Indole fused with triazole derivatives (5a-5k) were prepared by a condensation reaction between 1-cyclopropyl-3-ethoxycarbonyl-2-methylindole-5-(1-methylethoxy acetic acid hydrazide) with aqueous ammonia, ammonium acetate, ethanol, and different aromatic aldehyde. The reaction mass was stirred for 20–24 h at room temperature. As a result of this novel bis-heterocyclic compounds containing triazole and indole were obtained in moderate to good yield, as shown in Table S1 (supplementary file). The infrared spectral pattern of all compounds 5a-5k is presented in the experimental section in which for all compounds C-3 carbonyl functional group peaks exhibit in the region between 1670 and 1695 cm−1. The band due to √NH of 1,2,4 triazole ring were observed in the range of 3180–3394 cm−1. The presence of the number of protons in the synthesized compounds was recognized by 1HNMR spectroscopic technique. The 1HNMR spectra data were recorded in DMSO‑d6. All the results have been presented in the experimental section. For all the compounds, a singlet peak at range δ 2.4–2.75 ppm indicates the presence of three protons, which is corresponding to the methyl group present at C-2 position of the indole ring. The spectra showed multiplate at the range between δ 7–8 ppm corresponding to all aromatic protons. δ 11–12 ppm exhibited as a singlet, which is corresponding to NH proton present in the 1,2,4 triazole ring. A singlet at the range between δ 5–5.2 ppm indicates about the presence of methylene protons at C-5 position of the indole ring. A quartet at a range between δ 4.2–4.5 ppm corresponds to the presence of methylene protons at C-3 position of the indole ring. A triplet δ 1.1–1.4 ppm is corresponding to the presence of methyl group at C-3 position of indole moiety. A multiplate δ 4–4.8 is corresponding to the presence of one proton of (N-CH) cyclopropyl ring. A multiplate in the range between at δ 0.9–1.2 ppm corresponding to four protons due to presence of two methylene protons appears in the cyclopropyl ring. Based on all these available information, the structures were determined. The molecular weight of synthesized compounds were recorded on a low-resolution mass spectrometer operating at 70 eV. The molecular weight of all compounds was precisely matching with the calculated molecular mass.

3.2

3.2 Molecular docking studies

A virtual screening mechanism using the Consensus-scoring method was applied in order to obtain potential ligands that bind the active site of α-glucosidase. In the beginning, synthesized molecules were built using SKETCH module implemented in the SYBYL program. The X-ray structure of N-terminal human maltase-glucoamylase (α-glucosidase), PDB ID: 3CTT, was obtained from protein data bank and used for docking calculations. The docking was performed with Surflex-Dock program interfaced with Sybyl-X 2.0. The compiled docked view for all the compounds (5a-5k) is shown in Fig. S1 (supplementary file). Based on the analysis, it was found that all the ligands were fitting well into the active site and had the most favorable docking scores, as shown in Table S2 (supplementary file). Among these 5e and 5j had the best Consensus scores. Hence, further docking analysis of binding region and interactions with amino acid residues in the active site were analyzed for these two ligands.
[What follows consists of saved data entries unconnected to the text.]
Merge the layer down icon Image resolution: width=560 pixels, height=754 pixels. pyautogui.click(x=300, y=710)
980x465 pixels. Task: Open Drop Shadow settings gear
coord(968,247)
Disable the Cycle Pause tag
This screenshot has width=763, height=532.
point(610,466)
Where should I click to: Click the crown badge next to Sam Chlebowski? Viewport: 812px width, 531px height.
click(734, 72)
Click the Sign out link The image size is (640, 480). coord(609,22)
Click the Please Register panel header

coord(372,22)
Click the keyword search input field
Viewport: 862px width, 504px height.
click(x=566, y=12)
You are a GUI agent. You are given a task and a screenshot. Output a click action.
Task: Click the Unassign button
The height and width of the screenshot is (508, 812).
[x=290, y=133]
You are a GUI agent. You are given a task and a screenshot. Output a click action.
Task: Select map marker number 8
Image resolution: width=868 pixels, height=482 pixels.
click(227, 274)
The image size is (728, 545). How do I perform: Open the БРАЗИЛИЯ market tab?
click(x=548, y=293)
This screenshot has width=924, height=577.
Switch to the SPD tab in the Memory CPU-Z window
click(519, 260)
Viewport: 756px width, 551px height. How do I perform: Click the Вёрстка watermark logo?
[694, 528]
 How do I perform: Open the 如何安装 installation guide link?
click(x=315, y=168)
As depicted in Fig. 1, compound 5e makes four hydrogen-bonding interactions at the active site of the enzyme, hydrogen of –NH of triazole ring makes hydrogen bonding interaction with the oxygen of ASP542 (NH–---O-ASP542, 2.53 Å), an oxygen atom of methoxy group makes hydrogen bonding interaction with the hydrogen of ARG526 (O----H-ARG526, 1.88 Å), the hydrogen atom of methyl group present at the second position of indole ring makes hydrogen bonding interaction with the oxygen atom of LEU577 (H----O-LEU577, 2.40 Å). The methoxy group's oxygen atom at the fifth position in the phenyl ring makes hydrogen bonding interaction with the hydrogen of ASP327 (O----H-ASP327, 2.57 Å).

(A-B). Docked view of compound 5e at the active site of the enzyme Maltase-glucoamylase (α-glucosidase).
Fig. 1
(A-B). Docked view of compound 5e at the active site of the enzyme Maltase-glucoamylase (α-glucosidase).

As shown in Fig. 2, compound 5j makes two hydrogen-bonding interactions at the active site of the enzyme, oxygen atom of the carbonyl group of carboxylate group present at the third position of indole ring makes hydrogen bonding interaction with the hydrogen of THR205 (O----H-GLN603, 2.05 Å) and the hydrogen atom of methyl group present at carboxylate makes hydrogen bonding interaction with the oxygen of GLU300 (H----H-GLU300, 4.98 Å).

(A-B). Docked view of compound 5j at the active site of the enzyme Maltase-glucoamylase (α-glucosidase).
Fig. 2
(A-B). Docked view of compound 5j at the active site of the enzyme Maltase-glucoamylase (α-glucosidase).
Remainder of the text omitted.